The history of the Navajo jingle dress tradition
The jingle dress dance originated during the influenza pandemic of 1918. As the story goes, a young girl of the Mille Lacs Band of Ojibwe people was very sick with the virus. One night, her father dreamed of women dancing in colorful dresses with small metal cones attached, the air jingling with the sounds of their dance. The spirits in his dream told him that making the dresses and performing the dance would help his daughter heal. He told his wife about the dream, and she set to work making four dresses, their colors corresponding to the Ojibwe sacred colors. She finished each dress with rows of metal cones to create the jingles. Once completed, the dresses were given to four women, and he showed them the dance he saw in his dream. The women began dancing. By the end of the night, the little girl who had been sick with the flu was cured and dancing with them.
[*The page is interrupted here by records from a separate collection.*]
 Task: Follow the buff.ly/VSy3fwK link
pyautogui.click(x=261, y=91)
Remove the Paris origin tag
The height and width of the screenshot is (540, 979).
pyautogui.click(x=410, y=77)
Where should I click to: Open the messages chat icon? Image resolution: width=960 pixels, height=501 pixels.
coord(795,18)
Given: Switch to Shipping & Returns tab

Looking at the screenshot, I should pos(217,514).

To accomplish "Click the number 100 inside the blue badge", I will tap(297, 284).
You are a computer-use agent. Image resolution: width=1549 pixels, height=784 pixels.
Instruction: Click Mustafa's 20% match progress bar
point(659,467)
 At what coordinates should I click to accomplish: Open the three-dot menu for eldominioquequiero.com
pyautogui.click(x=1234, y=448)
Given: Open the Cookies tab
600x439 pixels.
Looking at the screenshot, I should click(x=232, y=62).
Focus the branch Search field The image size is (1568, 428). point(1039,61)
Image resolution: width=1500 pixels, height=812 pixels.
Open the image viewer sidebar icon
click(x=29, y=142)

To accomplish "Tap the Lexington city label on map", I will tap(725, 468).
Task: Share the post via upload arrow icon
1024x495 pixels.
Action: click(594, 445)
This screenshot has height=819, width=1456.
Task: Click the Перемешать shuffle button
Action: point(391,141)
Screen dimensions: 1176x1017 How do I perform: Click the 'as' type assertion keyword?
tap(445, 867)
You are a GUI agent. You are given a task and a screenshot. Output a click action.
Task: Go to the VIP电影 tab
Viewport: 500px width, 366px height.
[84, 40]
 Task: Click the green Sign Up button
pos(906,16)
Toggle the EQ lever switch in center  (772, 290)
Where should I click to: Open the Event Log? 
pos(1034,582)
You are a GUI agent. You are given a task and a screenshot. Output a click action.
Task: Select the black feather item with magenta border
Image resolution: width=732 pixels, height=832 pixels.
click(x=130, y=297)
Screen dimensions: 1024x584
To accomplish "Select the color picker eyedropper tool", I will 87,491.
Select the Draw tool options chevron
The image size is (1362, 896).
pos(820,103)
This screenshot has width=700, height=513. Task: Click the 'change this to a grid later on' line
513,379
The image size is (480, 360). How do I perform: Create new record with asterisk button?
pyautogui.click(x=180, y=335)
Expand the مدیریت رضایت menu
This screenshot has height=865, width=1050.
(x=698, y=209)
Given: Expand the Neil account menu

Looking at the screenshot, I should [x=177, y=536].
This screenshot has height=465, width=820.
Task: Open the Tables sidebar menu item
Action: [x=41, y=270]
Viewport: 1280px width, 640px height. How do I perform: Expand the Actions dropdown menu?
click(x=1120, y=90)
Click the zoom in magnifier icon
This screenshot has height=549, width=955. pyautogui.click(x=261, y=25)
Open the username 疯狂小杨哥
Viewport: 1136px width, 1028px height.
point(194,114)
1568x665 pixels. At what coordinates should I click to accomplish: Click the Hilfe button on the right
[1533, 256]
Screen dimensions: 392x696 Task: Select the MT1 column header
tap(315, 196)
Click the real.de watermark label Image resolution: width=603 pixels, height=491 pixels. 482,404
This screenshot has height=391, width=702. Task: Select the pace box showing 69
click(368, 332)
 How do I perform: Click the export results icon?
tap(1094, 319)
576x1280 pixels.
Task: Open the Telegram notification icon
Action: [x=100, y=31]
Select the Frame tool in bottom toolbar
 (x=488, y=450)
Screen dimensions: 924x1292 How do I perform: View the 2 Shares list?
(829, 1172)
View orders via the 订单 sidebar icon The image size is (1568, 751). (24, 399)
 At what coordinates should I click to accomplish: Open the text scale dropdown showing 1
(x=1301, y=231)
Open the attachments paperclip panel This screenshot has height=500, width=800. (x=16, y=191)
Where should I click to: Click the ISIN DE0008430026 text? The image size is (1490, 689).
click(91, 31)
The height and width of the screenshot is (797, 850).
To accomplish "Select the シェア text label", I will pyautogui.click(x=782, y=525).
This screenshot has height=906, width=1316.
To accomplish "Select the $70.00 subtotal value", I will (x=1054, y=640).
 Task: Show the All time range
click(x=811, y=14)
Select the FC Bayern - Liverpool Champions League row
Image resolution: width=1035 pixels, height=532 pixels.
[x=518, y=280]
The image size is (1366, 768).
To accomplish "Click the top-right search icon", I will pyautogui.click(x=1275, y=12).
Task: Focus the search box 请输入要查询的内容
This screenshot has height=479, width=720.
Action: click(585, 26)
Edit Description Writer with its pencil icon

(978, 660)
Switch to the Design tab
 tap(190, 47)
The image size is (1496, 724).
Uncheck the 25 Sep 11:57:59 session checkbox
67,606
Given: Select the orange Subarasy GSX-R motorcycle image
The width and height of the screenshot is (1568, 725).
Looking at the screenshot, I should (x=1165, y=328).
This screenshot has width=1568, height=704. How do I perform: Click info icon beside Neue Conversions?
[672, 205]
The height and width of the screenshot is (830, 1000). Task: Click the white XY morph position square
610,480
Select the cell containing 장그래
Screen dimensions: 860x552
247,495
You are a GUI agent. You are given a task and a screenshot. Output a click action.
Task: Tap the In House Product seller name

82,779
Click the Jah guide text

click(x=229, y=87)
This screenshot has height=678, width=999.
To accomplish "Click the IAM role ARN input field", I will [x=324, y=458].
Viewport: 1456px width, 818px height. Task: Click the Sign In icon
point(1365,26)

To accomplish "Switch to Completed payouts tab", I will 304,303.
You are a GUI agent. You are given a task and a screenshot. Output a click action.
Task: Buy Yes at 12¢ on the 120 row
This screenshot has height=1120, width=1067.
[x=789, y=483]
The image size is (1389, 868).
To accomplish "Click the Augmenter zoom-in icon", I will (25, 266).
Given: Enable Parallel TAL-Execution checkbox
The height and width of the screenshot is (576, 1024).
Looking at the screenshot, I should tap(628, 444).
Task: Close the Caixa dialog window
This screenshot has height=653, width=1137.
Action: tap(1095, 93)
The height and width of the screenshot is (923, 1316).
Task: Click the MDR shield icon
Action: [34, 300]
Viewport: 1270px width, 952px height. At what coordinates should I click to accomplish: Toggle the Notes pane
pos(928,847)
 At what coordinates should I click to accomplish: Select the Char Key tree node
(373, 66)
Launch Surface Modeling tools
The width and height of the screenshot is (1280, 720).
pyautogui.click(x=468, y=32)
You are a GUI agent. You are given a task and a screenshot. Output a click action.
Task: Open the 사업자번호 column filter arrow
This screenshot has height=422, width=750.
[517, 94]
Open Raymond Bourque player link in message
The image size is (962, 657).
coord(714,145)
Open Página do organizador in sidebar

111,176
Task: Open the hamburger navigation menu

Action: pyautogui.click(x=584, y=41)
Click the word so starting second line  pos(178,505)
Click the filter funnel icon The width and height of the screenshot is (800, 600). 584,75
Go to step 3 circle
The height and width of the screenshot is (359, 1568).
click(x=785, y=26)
The power and symbolism of the jingle dress dance spread from the Ojibwe people in Minnesota to the Lakota and then westward into Montana and south into the Four Corners region. By the 1980s it was being performed by most of the nation’s Native communities. Because of its origins, the jingle dress dance is called “the healing dance,” and it involves light footwork in rhythm with drumming and singing. The dance is now popular in powwows through the Midwest and western United States. These social gatherings are not ceremonial but focus instead on celebration and competition dancing, and anyone is welcome to attend. The fancy dance, jingle dress dance and others are known as intertribal dances, meaning that members of any tribe can dance them. However, the dresses, music and dance steps at powwows are different from the traditional ceremonial dances since they are being performed in public rather than for ceremony.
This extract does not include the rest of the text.